■ Problem ■
Please retype the entries below exactly, only from their first line through the line containing "1000x769 pixels.", leaving every picture out.
* * *
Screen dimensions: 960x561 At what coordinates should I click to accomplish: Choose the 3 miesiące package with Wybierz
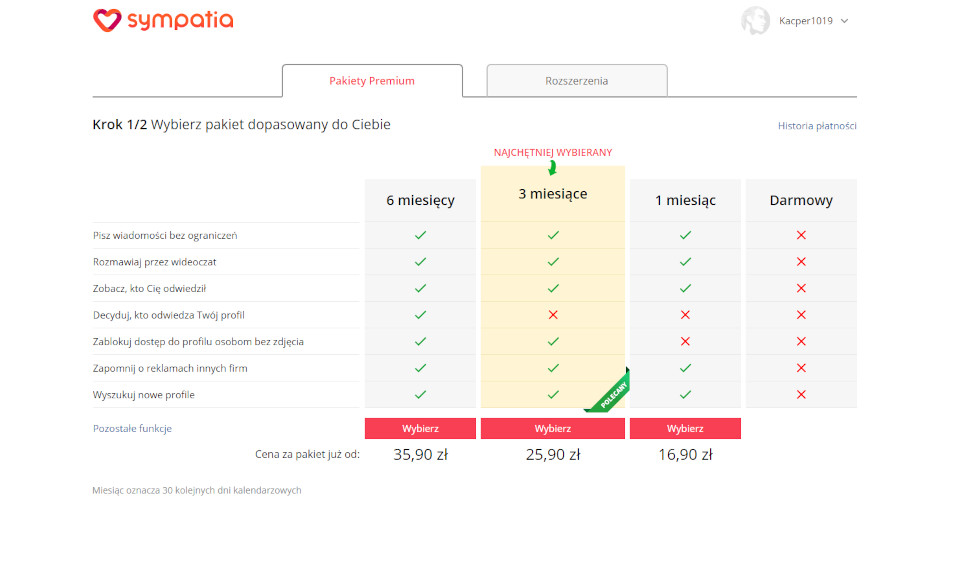(553, 428)
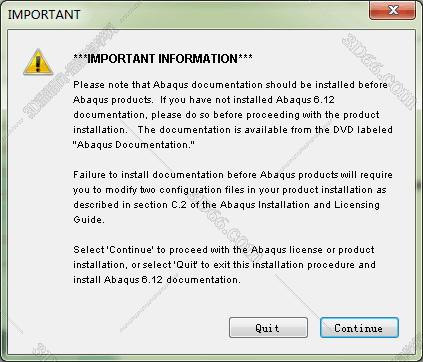423x362 pixels.
Task: Click the line starting "Failure to install documentation"
Action: 233,175
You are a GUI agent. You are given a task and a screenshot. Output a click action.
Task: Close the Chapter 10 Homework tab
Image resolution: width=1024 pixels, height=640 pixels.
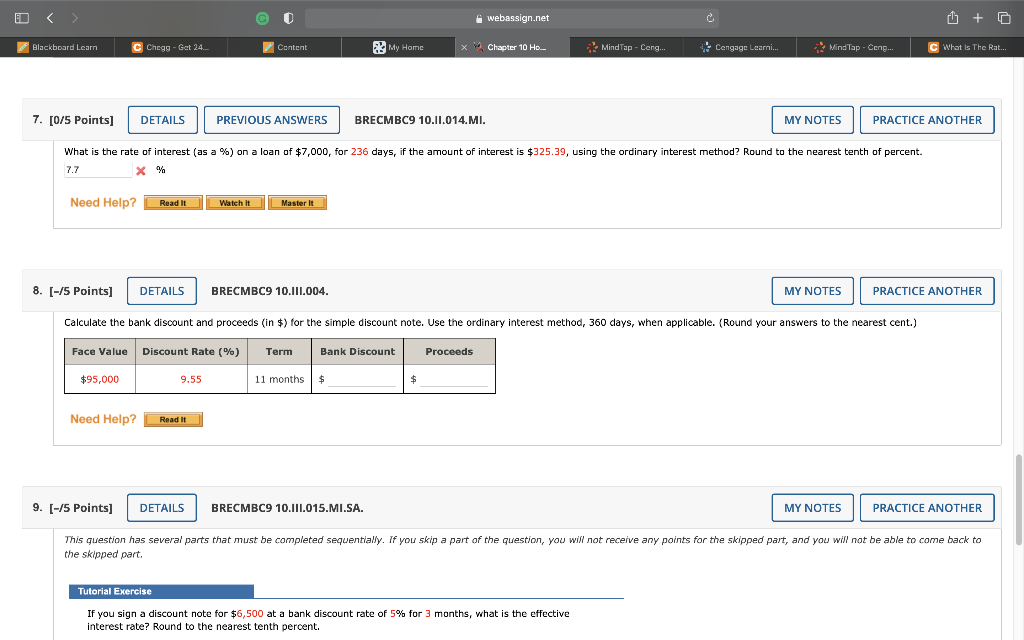[466, 46]
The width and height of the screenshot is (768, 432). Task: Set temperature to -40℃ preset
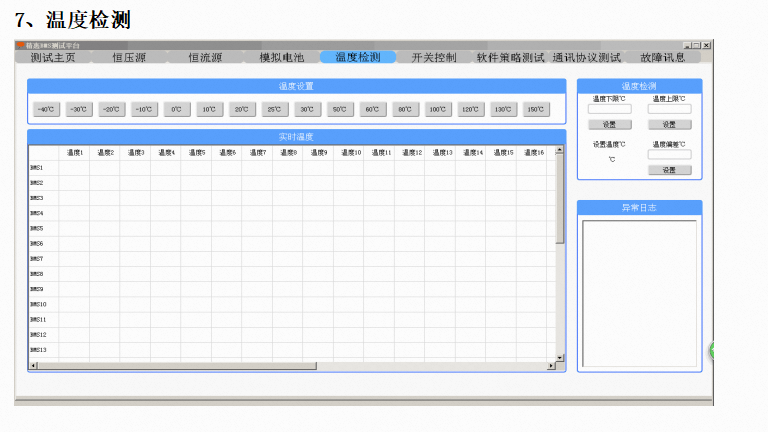tap(46, 109)
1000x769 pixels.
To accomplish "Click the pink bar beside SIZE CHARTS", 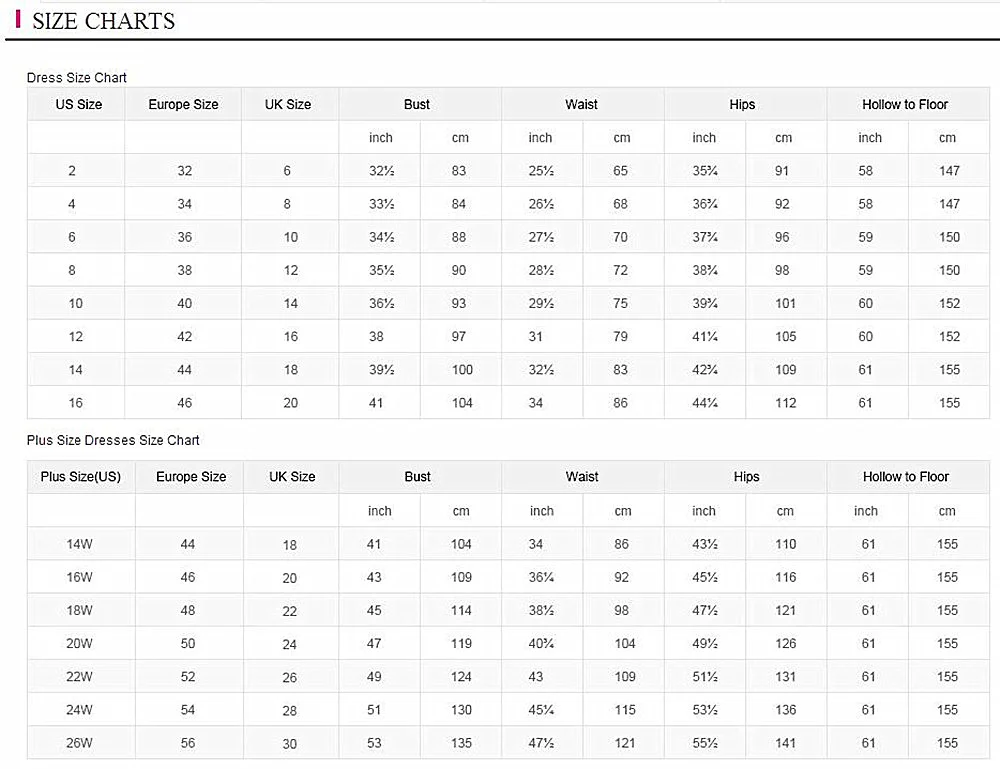I will [x=19, y=19].
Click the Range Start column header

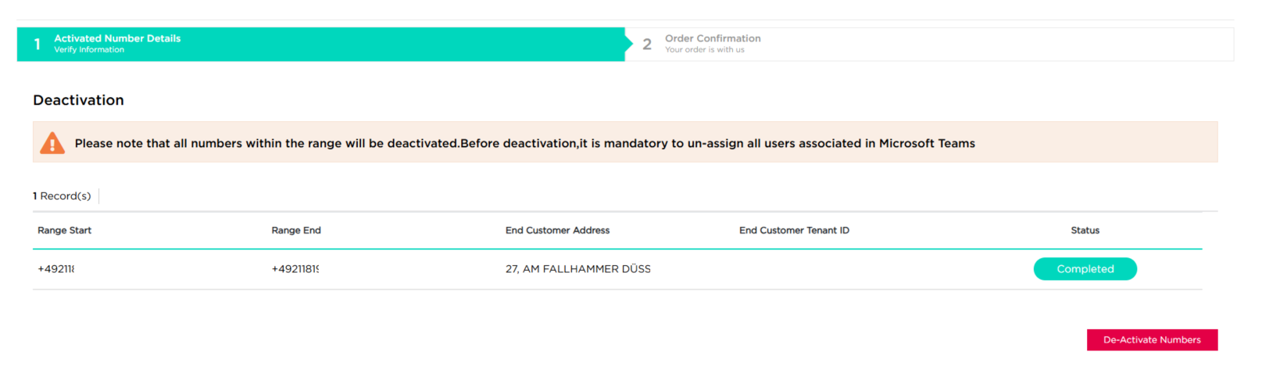65,230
* * *
■ Output ■
Screen dimensions: 960x561 At what coordinates should I click to accomplish: Choose the 3 miesiące package with Wybierz
(553, 428)
423x362 pixels.
Task: Click the line starting "Failure to install documentation"
Action: 233,175
You are a GUI agent. You are given a task and a screenshot. Output a click action.
Task: Close the Chapter 10 Homework tab
Image resolution: width=1024 pixels, height=640 pixels.
[466, 46]
The width and height of the screenshot is (768, 432). Task: Set temperature to -40℃ preset
tap(46, 109)
1000x769 pixels.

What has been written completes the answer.